> Document excerpt
============================================================

I’d like to plop my brain into a fish bowl and place it on a window ledge somewhere.

 

From:    'J'
Date:     03 May 2001 12:37AM
To:      'S'
Subject:  Transvestites and tranquillisers

 

Hey Sis. What’s up?  Me, I’m getting out more now that Paige’s moved out. Can’t just sit around and wait to be entertained, goddammit.  So I went to Fitzroy on the weekend, watched a sextagenarian transvestite with an ostrich feather in her hair do the mambo to a 60’s cover band whilst I scanned the audience for possible lurve-matches for my two accomplices, Mia (my ex) and Lisa.  Having no luck with the Rainbow Hotel and its racy pensioners, we tottered off to Bar Open (should be called Bar Crowded) on Brunswick Street and watched a Jazz/Blues Combo upstairs play to a crowd of hipsters and tortured cats, sitting on the floor drinking red wine in their polo necks. There was one particularly “jive” individual who positively shivered with ecstasy and shuddered with joy at the “wicked licks”. I had to stop myself sticking a spoon in his gob to prevent him from choking on his tongue, but every now and then he accidentally lapsed into air guitar and I knew he was OK.

I did have a bit of a look for a lurve-match for myself, but I won’t pick up all year. I can feel it in my waters. Or should I say I can feel it in my blubber.

Sunday I went riding through Thornbury with Mia (my aforementioned ex-) and Louise (my other ex).  Oddly enough, this didn’t feel weird.  We came across an all-woman match of AFL.  Cor blimey they go hard!    No punches pulled, plenty of biffo, just how I like it!  Then went and looked in second-hand shops in High Street.  Do you ever get the feeling in these places that maybe the second-hand shop is just an excuse for crazy old ladies to hoard?  You couldn’t even GET to half of the stuff in the place, no kidding. At least half of the shop was inaccessible due to the huge slag heaps of shite.  Didn’t find anything I wanted.

============================================================

> Written problem 1
Duplicate the part of the email about going out from "Sunday I went" up to and including "anything I wanted.".
> Written problem 2
Go on with the email about going out, starting after its final sentence.

Entries for locating text and elements:
============================================================

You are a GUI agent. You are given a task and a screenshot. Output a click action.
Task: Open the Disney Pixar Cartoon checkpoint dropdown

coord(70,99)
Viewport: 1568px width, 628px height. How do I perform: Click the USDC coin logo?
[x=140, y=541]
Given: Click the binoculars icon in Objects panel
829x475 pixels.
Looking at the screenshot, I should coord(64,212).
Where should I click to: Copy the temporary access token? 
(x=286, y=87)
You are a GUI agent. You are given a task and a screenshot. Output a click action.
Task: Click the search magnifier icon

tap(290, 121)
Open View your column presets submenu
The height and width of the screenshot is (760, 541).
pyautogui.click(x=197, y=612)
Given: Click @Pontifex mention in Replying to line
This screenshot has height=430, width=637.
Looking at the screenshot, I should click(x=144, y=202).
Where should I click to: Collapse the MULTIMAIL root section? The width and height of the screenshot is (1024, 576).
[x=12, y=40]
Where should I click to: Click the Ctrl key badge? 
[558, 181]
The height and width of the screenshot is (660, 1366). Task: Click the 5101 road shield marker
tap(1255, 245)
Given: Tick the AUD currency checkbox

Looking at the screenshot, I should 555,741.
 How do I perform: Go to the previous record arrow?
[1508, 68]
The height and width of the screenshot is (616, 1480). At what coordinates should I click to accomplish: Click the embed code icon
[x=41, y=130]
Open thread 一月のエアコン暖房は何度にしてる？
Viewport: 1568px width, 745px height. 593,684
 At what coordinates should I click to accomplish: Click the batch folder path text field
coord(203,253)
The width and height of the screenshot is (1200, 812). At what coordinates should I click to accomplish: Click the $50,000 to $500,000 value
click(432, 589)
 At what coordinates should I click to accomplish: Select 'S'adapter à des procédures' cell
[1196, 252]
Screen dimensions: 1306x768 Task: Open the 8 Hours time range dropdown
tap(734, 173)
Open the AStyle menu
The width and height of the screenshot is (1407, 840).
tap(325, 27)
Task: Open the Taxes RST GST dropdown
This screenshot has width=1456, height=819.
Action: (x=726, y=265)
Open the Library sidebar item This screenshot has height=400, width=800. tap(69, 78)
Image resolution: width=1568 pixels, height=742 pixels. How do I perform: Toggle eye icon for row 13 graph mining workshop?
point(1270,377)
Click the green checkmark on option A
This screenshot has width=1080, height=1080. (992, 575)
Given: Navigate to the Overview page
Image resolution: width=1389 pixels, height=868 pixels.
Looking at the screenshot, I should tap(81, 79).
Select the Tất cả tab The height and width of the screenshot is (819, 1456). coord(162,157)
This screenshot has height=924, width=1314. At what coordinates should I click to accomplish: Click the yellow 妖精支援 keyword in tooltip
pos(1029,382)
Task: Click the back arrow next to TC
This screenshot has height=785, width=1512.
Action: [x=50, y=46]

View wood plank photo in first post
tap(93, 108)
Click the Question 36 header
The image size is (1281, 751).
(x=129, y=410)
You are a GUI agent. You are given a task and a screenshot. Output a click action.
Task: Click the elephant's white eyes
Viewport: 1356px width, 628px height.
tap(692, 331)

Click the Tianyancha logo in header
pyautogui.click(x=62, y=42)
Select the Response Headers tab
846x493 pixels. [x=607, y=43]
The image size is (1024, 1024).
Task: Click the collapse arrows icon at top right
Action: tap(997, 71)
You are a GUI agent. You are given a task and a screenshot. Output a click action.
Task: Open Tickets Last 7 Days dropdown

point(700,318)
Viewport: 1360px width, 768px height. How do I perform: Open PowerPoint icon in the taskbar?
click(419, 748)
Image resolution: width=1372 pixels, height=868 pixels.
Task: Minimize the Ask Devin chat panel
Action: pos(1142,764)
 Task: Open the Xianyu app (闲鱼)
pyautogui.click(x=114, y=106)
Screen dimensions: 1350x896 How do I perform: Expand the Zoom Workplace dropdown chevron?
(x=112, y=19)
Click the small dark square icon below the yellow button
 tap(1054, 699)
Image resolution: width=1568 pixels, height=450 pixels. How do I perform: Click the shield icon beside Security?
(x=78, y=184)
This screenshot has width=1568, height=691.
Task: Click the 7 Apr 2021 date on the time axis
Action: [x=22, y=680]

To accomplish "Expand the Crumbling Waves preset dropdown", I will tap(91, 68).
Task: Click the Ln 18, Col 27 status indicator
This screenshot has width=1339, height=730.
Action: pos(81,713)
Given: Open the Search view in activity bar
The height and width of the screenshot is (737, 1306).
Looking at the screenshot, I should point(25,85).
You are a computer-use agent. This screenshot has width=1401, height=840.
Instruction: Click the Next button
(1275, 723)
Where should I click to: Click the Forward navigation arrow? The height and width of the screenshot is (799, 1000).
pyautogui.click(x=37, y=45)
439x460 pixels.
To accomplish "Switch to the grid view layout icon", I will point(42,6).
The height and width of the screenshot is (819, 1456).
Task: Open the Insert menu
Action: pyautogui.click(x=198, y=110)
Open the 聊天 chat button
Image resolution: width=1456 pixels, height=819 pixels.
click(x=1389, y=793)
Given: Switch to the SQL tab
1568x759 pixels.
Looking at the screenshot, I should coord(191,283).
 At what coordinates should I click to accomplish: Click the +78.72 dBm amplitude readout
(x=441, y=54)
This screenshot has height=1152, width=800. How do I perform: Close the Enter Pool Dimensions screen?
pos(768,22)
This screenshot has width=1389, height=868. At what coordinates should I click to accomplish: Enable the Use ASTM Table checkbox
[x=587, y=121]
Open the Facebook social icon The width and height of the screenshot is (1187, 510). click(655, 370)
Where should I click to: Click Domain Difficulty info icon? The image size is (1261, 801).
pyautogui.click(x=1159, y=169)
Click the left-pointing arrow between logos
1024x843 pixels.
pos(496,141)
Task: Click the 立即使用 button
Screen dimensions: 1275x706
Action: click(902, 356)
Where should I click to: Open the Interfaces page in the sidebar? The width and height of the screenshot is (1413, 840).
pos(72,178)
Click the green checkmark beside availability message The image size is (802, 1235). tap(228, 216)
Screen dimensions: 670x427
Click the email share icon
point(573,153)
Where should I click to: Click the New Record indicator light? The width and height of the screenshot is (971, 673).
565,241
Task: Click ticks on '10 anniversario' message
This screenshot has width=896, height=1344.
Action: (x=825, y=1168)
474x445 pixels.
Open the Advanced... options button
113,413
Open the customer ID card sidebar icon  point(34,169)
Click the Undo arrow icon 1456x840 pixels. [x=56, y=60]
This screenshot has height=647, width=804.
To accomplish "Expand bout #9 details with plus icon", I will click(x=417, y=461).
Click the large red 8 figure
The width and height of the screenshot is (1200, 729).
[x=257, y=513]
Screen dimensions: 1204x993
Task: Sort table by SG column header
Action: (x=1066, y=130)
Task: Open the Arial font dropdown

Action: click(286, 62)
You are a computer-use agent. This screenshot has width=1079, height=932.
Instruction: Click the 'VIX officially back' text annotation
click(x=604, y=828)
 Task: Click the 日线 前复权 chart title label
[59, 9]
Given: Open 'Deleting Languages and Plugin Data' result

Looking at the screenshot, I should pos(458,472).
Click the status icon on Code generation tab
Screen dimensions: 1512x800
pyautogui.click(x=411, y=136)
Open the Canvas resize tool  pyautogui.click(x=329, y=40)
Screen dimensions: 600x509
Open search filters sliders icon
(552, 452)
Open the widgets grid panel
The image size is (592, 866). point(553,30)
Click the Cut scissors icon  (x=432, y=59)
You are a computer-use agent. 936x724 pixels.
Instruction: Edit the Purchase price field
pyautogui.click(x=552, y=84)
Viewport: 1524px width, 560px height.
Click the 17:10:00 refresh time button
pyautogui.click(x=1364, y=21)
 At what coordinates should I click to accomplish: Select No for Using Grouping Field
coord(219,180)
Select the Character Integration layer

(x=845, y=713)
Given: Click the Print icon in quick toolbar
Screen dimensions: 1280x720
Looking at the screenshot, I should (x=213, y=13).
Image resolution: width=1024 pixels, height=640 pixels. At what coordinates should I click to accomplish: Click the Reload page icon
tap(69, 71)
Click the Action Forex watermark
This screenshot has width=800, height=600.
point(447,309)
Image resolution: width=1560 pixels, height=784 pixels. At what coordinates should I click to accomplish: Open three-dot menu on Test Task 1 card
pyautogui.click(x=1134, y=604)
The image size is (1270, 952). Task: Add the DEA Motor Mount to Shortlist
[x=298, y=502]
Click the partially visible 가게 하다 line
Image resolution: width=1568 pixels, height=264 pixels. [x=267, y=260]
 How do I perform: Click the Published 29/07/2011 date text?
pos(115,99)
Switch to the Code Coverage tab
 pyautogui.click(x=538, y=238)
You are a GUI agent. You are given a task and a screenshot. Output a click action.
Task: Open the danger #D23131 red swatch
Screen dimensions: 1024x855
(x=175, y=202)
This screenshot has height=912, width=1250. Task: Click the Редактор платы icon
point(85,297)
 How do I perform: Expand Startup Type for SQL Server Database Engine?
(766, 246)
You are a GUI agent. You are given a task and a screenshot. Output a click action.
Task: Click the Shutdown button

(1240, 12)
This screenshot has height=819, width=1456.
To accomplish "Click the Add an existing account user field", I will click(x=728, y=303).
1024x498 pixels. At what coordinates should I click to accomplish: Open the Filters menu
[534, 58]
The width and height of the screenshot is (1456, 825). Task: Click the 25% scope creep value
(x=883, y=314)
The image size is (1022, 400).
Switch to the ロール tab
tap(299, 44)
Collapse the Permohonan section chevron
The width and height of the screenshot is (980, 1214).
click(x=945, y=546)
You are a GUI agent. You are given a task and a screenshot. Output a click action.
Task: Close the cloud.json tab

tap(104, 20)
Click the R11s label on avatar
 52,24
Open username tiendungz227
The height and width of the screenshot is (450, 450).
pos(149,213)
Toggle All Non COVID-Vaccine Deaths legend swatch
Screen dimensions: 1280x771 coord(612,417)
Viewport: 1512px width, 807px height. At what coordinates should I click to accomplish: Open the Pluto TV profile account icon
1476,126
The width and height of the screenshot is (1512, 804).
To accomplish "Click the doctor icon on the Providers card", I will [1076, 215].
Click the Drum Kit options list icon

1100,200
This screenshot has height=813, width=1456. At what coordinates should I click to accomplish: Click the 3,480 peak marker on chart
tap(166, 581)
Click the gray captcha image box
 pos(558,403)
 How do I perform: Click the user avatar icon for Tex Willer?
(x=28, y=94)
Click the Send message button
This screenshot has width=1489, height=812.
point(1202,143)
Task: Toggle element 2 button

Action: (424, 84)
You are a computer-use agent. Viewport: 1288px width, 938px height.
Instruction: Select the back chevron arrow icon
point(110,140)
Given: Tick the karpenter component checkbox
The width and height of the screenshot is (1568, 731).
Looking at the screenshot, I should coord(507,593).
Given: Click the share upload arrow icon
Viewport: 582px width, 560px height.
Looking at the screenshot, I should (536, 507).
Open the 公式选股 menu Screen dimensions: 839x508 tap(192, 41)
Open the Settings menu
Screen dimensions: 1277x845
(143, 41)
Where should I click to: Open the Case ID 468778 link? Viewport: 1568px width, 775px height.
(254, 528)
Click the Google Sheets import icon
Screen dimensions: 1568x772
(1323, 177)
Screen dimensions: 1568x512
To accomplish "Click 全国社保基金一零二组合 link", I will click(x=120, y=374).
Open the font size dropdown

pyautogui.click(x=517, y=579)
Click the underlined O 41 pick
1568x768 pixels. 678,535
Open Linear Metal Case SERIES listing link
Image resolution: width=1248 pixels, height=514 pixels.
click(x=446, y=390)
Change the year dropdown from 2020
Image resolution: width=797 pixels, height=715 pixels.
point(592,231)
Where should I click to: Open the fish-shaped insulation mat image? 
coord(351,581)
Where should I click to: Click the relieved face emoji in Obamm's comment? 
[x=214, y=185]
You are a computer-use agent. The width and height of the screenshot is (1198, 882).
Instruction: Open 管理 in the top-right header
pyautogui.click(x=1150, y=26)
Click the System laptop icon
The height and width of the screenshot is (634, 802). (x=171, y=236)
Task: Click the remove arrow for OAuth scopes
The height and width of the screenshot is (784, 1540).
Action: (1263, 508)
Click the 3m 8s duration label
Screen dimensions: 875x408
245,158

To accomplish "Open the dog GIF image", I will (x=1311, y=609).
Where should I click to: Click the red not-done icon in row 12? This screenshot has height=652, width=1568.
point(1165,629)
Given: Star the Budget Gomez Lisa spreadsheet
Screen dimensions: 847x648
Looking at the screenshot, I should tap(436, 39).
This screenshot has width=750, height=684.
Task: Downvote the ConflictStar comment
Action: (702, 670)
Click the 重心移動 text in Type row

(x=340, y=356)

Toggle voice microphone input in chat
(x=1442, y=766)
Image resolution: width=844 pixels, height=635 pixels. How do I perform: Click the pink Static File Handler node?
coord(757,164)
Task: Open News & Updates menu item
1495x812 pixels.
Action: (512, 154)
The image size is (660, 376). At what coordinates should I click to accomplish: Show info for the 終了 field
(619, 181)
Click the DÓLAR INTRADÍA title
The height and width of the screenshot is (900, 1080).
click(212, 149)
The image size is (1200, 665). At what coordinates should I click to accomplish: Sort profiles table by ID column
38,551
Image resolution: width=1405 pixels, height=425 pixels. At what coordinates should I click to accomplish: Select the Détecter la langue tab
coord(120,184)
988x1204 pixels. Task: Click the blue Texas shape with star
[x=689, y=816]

============================================================

> Result 1
Sunday I went riding through Thornbury with Mia (my aforementioned ex-) and Louise (my other ex).  Oddly enough, this didn’t feel weird.  We came across an all-woman match of AFL.  Cor blimey they go hard!    No punches pulled, plenty of biffo, just how I like it!  Then went and looked in second-hand shops in High Street.  Do you ever get the feeling in these places that maybe the second-hand shop is just an excuse for crazy old ladies to hoard?  You couldn’t even GET to half of the stuff in the place, no kidding. At least half of the shop was inaccessible due to the huge slag heaps of shite.  Didn’t find anything I wanted.

> Result 2
Someone, however, did find Paige’s bike in her backyard at her new place and helped themselves to it.  Mongrels.  She’s gutted, naturally, but trying to be philosophical about, enjoying the time on public transport to read and not get wet and sweaty.   No-one likes that, now, do they?   Snort snort!   She’s settled into her house though, chickens, thieves and all.  Jade’s and my new housemate is pretty cool.   Her name’s Lena, she has FANTASTIC taste in movies, which basically means that it’s identical to mine.  We watched ‘Crazy for You’ the other night.  Wot a classic, with an on-screen performance by “lady-rocker” Madonna, no less! It was the “lady-rocker” reference on the cover that sucked me in. I’m trying to convince Jade to quit CPD and become a “lady-rocker”.  No luck yet, but I’m hopeful.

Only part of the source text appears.